__What the task requires__: When you reach the line with "subscribe (33, 2046)", start repeating the lines exactly and keep going to the end of the records, but drop every picture.

[Items from a dataset]
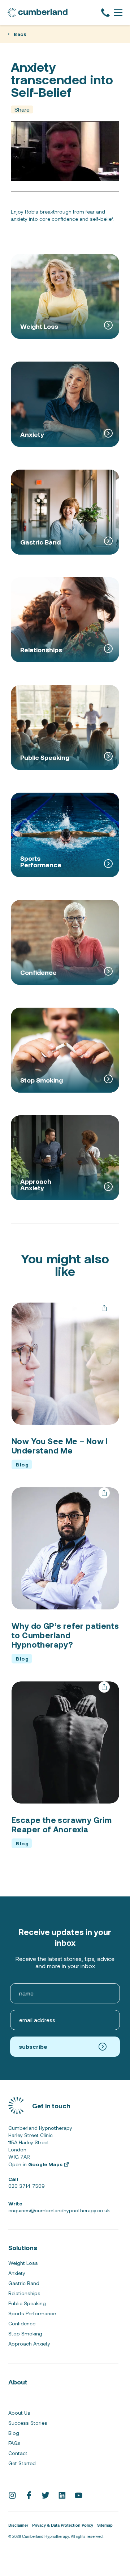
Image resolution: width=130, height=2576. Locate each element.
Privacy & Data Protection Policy (62, 2526)
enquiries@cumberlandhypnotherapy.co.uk (59, 2206)
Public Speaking (27, 2303)
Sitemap (105, 2526)
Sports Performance (32, 2313)
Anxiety (16, 2273)
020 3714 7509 (26, 2182)
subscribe (33, 2046)
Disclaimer (18, 2526)
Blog (13, 2433)
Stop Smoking (25, 2333)
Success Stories (27, 2422)
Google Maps (45, 2164)
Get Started (22, 2463)
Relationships (24, 2293)
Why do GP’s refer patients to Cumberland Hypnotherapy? (65, 1635)
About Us (19, 2412)
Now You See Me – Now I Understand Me (60, 1445)
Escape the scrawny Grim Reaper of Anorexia (62, 1824)
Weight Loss (23, 2263)
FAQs (14, 2443)
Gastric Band (23, 2283)
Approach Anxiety (29, 2343)
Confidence (21, 2323)
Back (20, 34)
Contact (17, 2453)
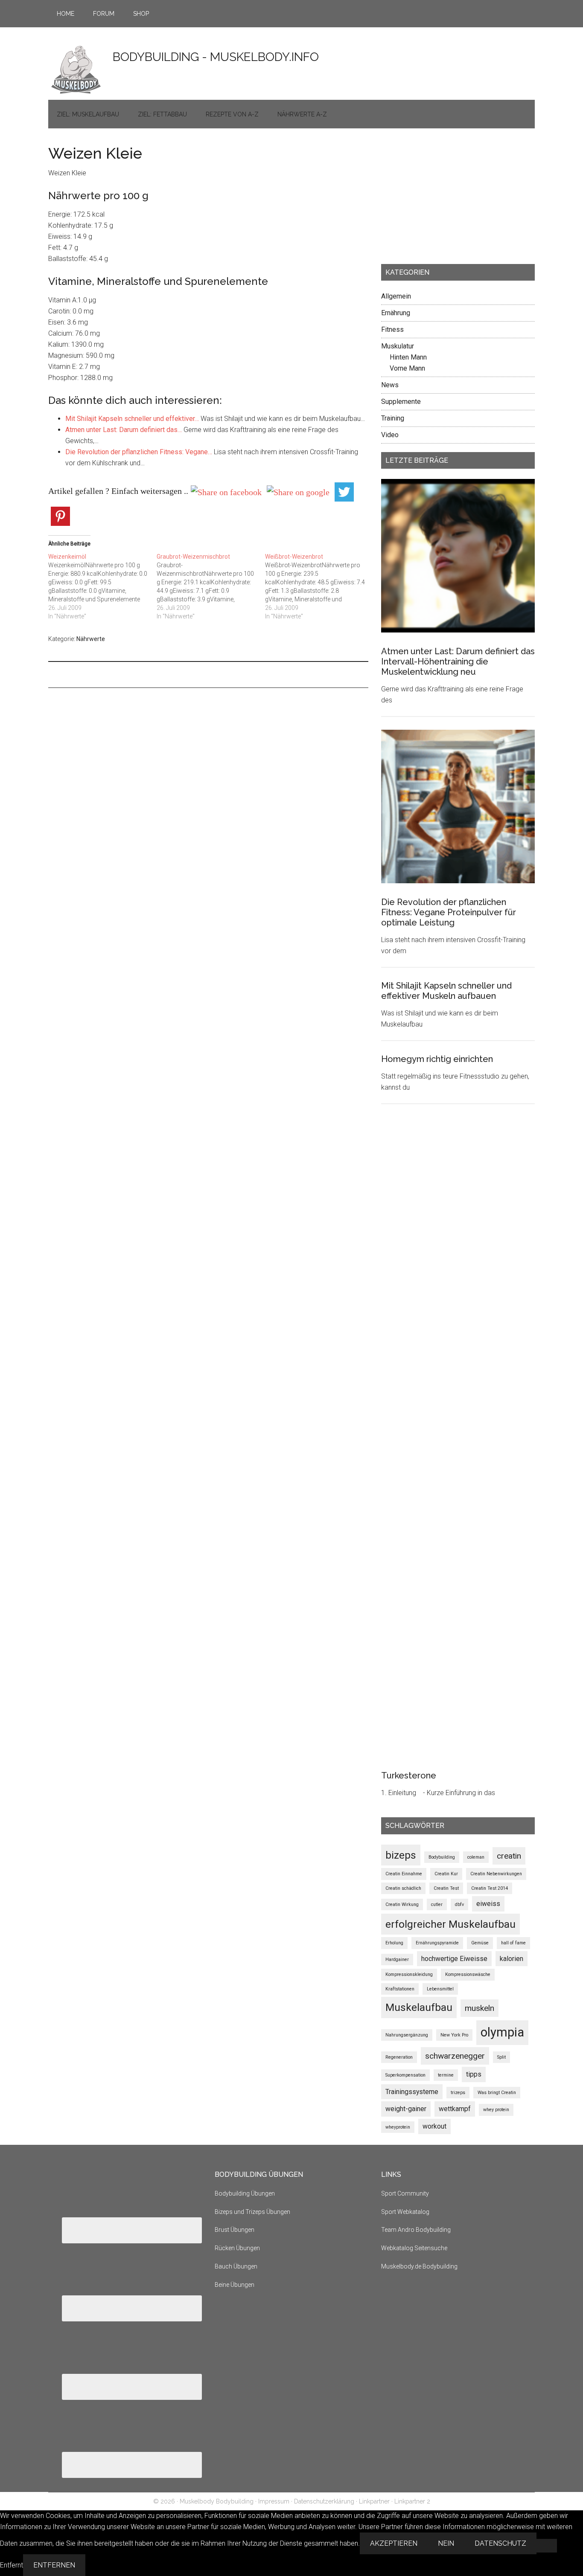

__Result__:
subscribe (33, 2046)
Disclaimer (18, 2526)
Blog (13, 2433)
Stop Smoking (25, 2333)
Success Stories (27, 2422)
Google Maps (45, 2164)
Get Started (22, 2463)
Relationships (24, 2293)
Why do GP’s refer patients to Cumberland Hypnotherapy? (65, 1635)
About Us (19, 2412)
Now You See Me – Now I Understand Me (60, 1445)
Escape the scrawny Grim Reaper of Anorexia (62, 1824)
Weight Loss (23, 2263)
FAQs (14, 2443)
Gastric Band (23, 2283)
Approach Anxiety (29, 2343)
Confidence (21, 2323)
Back (20, 34)
Contact (17, 2453)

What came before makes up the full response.